Start EXERCISE INPUTS
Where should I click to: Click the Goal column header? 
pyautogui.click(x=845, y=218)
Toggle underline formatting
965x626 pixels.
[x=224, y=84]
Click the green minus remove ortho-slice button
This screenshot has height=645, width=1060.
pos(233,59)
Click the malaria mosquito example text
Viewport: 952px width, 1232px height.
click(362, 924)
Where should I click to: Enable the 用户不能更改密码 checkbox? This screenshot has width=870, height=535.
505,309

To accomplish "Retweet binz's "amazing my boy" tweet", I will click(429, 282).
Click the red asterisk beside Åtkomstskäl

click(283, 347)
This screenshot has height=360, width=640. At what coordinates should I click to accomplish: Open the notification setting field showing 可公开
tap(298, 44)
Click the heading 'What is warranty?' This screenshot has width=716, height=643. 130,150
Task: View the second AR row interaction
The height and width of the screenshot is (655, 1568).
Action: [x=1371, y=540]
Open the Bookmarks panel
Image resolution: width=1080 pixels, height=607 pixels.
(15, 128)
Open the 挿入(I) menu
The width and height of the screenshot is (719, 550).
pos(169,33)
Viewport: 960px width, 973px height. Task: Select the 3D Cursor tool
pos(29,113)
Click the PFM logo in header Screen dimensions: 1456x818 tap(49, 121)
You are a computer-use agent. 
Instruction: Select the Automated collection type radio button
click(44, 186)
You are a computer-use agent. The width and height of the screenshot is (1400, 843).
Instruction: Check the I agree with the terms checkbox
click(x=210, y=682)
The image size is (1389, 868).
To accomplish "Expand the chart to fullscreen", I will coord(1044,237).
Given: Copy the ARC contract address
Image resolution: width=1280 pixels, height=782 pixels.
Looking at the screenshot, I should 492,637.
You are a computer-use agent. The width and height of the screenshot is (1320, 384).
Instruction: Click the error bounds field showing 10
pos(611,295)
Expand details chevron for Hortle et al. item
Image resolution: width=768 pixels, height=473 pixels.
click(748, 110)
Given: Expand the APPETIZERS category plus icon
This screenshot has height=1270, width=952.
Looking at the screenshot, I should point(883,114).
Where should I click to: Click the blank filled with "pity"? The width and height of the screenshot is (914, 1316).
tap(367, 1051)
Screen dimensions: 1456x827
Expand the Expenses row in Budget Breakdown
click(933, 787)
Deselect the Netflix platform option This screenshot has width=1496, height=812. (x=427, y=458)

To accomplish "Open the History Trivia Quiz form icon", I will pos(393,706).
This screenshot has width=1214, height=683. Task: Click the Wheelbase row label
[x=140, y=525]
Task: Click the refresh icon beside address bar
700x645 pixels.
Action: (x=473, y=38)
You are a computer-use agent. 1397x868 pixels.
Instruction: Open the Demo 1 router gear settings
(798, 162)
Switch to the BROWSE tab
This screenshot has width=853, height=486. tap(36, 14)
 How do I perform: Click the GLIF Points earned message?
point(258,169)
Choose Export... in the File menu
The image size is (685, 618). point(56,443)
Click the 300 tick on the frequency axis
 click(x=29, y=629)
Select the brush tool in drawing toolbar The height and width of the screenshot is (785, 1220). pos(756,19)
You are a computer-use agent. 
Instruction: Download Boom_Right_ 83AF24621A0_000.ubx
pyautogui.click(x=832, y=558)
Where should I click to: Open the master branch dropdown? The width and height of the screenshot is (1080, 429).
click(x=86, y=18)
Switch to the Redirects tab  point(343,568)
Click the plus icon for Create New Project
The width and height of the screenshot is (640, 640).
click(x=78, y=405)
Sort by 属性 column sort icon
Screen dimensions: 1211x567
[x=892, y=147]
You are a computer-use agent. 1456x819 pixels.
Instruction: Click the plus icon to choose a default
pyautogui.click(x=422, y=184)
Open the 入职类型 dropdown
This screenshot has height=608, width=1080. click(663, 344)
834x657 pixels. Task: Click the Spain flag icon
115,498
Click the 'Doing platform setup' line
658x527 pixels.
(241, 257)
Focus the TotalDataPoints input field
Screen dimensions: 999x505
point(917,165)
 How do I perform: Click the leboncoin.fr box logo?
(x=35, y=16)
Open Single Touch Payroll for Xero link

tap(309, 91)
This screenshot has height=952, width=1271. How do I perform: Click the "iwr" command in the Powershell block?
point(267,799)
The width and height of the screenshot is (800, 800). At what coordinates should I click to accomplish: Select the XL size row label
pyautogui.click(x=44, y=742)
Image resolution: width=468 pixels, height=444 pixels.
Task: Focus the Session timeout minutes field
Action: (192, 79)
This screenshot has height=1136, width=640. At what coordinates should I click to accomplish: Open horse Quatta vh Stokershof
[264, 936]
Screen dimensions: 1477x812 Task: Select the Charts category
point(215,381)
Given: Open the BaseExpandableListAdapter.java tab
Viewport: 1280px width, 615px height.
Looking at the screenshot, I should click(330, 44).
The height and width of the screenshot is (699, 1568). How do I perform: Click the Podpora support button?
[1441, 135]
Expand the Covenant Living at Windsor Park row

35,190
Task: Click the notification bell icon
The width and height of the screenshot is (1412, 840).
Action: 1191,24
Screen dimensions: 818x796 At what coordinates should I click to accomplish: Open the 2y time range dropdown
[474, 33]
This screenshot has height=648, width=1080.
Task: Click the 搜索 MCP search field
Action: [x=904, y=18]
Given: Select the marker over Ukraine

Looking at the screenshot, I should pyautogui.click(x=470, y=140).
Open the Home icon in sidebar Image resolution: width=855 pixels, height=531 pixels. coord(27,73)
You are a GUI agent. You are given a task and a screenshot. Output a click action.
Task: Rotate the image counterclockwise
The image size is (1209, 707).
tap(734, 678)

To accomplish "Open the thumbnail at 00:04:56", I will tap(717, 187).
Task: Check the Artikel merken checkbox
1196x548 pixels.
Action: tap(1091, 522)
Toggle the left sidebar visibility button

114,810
End EXERCISE INPUTS
AIM = Give the lines again from the one containing "Where should I click to: Open" through the one containing "Looking at the screenshot, I should click(330, 44).", substituting "menu" for "dropdown" and leaving everything else unchanged.

RESULT =
Where should I click to: Open the master branch menu? The width and height of the screenshot is (1080, 429).
click(x=86, y=18)
Switch to the Redirects tab  point(343,568)
Click the plus icon for Create New Project
The width and height of the screenshot is (640, 640).
click(x=78, y=405)
Sort by 属性 column sort icon
Screen dimensions: 1211x567
[x=892, y=147]
You are a computer-use agent. 1456x819 pixels.
Instruction: Click the plus icon to choose a default
pyautogui.click(x=422, y=184)
Open the 入职类型 menu
This screenshot has height=608, width=1080. click(663, 344)
834x657 pixels. Task: Click the Spain flag icon
115,498
Click the 'Doing platform setup' line
658x527 pixels.
(241, 257)
Focus the TotalDataPoints input field
Screen dimensions: 999x505
point(917,165)
 How do I perform: Click the leboncoin.fr box logo?
(x=35, y=16)
Open Single Touch Payroll for Xero link

tap(309, 91)
This screenshot has height=952, width=1271. How do I perform: Click the "iwr" command in the Powershell block?
point(267,799)
The width and height of the screenshot is (800, 800). At what coordinates should I click to accomplish: Select the XL size row label
pyautogui.click(x=44, y=742)
Image resolution: width=468 pixels, height=444 pixels.
Task: Focus the Session timeout minutes field
Action: (192, 79)
This screenshot has height=1136, width=640. At what coordinates should I click to accomplish: Open horse Quatta vh Stokershof
[264, 936]
Screen dimensions: 1477x812 Task: Select the Charts category
point(215,381)
Given: Open the BaseExpandableListAdapter.java tab
Viewport: 1280px width, 615px height.
Looking at the screenshot, I should click(330, 44).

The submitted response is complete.